4th HEPEX webinar: Extreme flash floods: the Black Swan events and the changing paradigm for flash flood risk management

Time: Monday, June 10, 2013 9:00 am GMT Summer Time (London, GMT+01:00)

Marco BorgaSpeaker: Marco Borga, University of Padova

Watch the seminar again on Youtube

 

 

 

Abstract: Taleb (2007) observes that the worst disasters in history have been the unexpected ones because of the inability to brace against them. Such unexpected, large impact events he terms “Black Swan events”, based on the anecdote that, before the discovery of Australia, all swans were considered to be white because of the lack of black swan sightings in the western world. For such Black Swan events prior risk calculations are, invariably, grossly in error.
━━━━━━━━━━━━━━━━━━━━
Problems to work on |
#1 Answer these questions from the flash flood webinar announcement.
(a) Who gave the webinar, and at which university?
(b) On what date was the webinar held?
(c) What name does Taleb give to unexpected, large impact events?
#2 Resume the abstract of the flash flood webinar announcement, starting after its last sentence.
The listing that comes next has no connection to the flash flood webinar announcement.
━━━━━━━━━━━━━━━━━━━━
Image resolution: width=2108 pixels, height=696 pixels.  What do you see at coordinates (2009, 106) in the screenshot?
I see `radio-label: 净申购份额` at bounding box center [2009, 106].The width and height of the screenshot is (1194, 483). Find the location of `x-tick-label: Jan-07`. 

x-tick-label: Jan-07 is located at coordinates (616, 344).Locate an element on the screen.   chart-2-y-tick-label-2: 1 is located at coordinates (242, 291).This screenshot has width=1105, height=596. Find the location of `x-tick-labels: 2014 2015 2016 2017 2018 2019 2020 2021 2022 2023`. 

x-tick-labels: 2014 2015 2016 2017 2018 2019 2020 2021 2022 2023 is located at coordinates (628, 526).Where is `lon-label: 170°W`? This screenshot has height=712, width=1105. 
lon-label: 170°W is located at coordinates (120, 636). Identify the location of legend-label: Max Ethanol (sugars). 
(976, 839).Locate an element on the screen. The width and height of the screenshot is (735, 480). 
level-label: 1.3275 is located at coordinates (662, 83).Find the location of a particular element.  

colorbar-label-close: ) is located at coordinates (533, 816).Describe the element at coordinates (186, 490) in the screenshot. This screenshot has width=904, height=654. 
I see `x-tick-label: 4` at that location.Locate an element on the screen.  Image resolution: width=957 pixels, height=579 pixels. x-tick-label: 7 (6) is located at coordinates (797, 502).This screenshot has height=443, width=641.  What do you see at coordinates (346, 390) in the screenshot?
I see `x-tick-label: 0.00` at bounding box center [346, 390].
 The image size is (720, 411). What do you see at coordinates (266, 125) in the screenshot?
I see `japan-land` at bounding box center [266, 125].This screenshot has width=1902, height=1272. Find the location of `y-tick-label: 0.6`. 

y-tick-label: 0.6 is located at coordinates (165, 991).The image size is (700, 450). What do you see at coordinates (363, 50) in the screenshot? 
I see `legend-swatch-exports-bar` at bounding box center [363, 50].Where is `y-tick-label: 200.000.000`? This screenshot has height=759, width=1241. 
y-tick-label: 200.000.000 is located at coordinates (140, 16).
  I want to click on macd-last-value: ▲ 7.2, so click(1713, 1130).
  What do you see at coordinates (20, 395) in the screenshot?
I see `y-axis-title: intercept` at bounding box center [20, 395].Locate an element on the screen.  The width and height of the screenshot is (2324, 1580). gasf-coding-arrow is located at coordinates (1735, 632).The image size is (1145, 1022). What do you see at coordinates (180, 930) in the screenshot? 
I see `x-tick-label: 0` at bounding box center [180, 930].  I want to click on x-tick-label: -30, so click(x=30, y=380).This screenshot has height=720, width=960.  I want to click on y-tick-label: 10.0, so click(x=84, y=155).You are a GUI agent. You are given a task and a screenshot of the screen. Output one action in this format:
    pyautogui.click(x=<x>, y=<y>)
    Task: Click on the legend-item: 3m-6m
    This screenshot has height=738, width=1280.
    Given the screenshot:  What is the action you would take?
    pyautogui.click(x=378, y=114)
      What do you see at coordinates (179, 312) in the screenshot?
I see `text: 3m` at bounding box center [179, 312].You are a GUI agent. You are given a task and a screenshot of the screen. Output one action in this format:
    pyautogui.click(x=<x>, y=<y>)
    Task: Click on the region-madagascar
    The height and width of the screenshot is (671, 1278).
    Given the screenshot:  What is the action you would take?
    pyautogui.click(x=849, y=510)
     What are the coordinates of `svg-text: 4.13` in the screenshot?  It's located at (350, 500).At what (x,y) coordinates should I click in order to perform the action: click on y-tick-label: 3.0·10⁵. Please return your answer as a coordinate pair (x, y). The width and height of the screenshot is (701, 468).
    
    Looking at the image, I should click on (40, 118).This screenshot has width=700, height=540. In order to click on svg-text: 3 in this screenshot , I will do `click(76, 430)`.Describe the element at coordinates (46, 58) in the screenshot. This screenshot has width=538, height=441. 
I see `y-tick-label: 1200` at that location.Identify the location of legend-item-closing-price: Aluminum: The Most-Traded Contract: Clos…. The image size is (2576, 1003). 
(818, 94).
━━━━━━━━━━━━━━━━━━━━
Results for each task |
#1
(a) Marco Borga, University of Padova.
(b) Monday, June 10, 2013.
(c) "Black Swan events."

#2
For many respects, flash floods are the Black Swan events in hydrology. These events often reveal aspects of hydrological behaviour that either were unexpected on the basis of weaker responses or highlight anticipated but previously unobserved behaviour. Characterising the response of a catchment during flash flood events, thus, may provide new and valuable insight into the rate-limiting processes for extreme flood response and their dependency on catchment properties and flood severity. Characterising the human response to flash flood is equally important to improve the societal capability to manage the relevant risks and minimize the impacts.
In the frame of the EU project “HYDRATE”, high-resolution data have been collected and analysed for 25 extreme flash floods across Europe. Most of the selected floods are located in a geographical belt crossing Europe from western Mediterranean (Catalunia and southwestern France) to Black Sea. Criteria for flood selection were high intensity of triggering rainfall and flood response and availability of high-resolution reliable data. Hydrometeorological data collected and collated for each event were checked by using a hydrological model.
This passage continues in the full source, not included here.